Thnx Dave I feel better now. But in till I get the BMS wired in, should I unplug the charger when the voltage is near 88? Remember that I need the control relay for the charger as well. My charger is old enough that it doesn’t have an enable circuit. Time is not on my side, since I will be leaving with the cart this weekend.

Baby sit it the first charge. Check a cell for getting over 4.1v or so. Then check them all for the highest one.
Monitor that one not to go over 4.2. One time won’t hurt. Charger may shut off early.
If not, turn your lights on to bring it down.
You will know the actual level then.
I have other “fixes” once we know what you have.
Did you figure out the sensor?

No, the guys from ElCon won’t talk on the phone, so it is slow communicating with them. Here’s the emails,

I wrote:

. I hooked the charger up as directed, with the sheet that you sent with it. When I left the 5 pin plug,
with the thermal sensor unplugged as instructed, I received the starting
audible beeps and the fan came on and seemed to be working, but I had no LED
indication. So I unplugged the charger and plugged in the 5 pin connector.
I plugged the charger back in and received high low warning beeps,
continuous, and flashing yellow LED. So I unplugged the charger again and
cut the thermal sensor from the 5 pin harness and made sure that the two
wires in the cut end were separated. I plugged the charger back in and got
the same high low audible, continuous, and flashing yellow.
Any suggestions?

And here’s the answer:
“thermal probe is bad, you can leave it unplugged, but won’t have an LED. A new unit will cost you $58 plus shipping.”

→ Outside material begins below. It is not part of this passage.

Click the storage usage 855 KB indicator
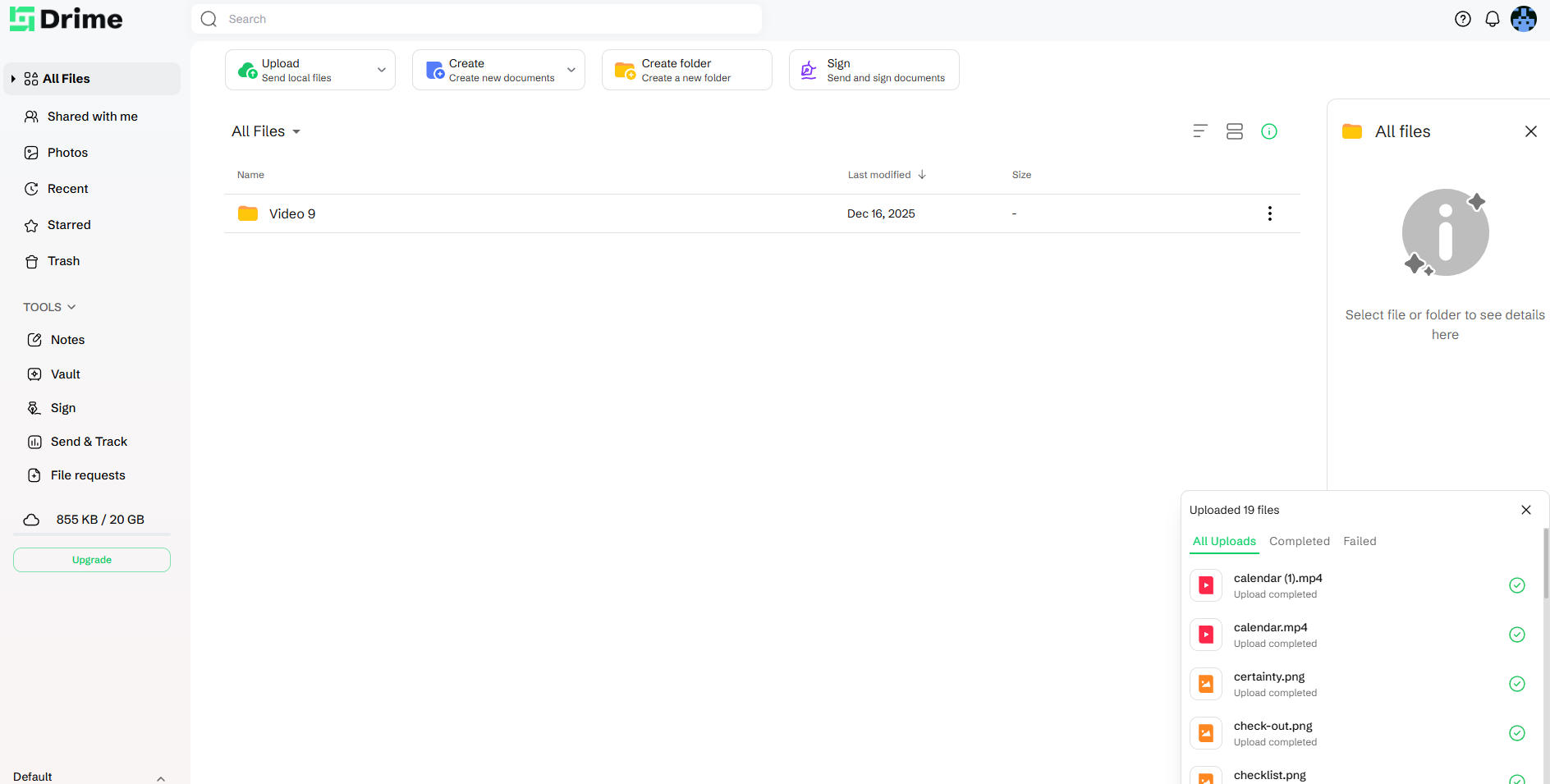 (x=99, y=520)
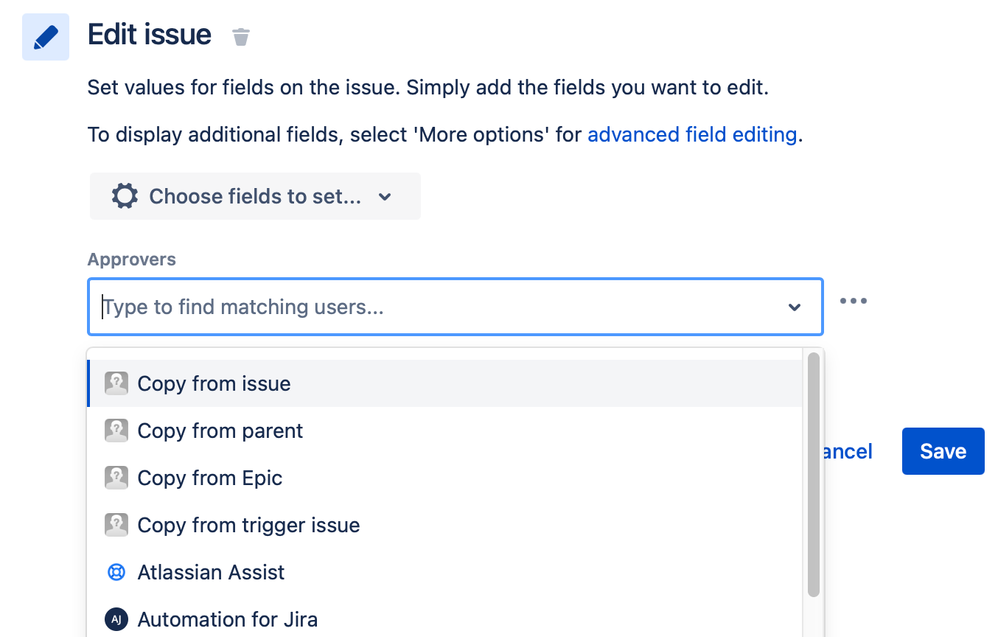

I’ve yet to see a Zivan. No help from me.

If you knew how the sensor worked, it might lower voltage or inhibit charging. Like the DQ.

With the five pin sensor unplugged, I charged the batteries to 89+ volts. So it doesn’t need the sensor plugged in to charge however, the LED is on the same 5 pin plug.

Just got another email from ElCon: “You’ll need a new LED unit. We are currently out of stock of these.”

the reason I suggest only charging to 4.07v is longevity . you can charge them to 4.20v every time its just that you well reduce your cycle life over time . if you can set your bms to turn off at any voltage do it to 4.07v/cell . As I mentioned above there is not much additional range between 4.07v and 4.20v .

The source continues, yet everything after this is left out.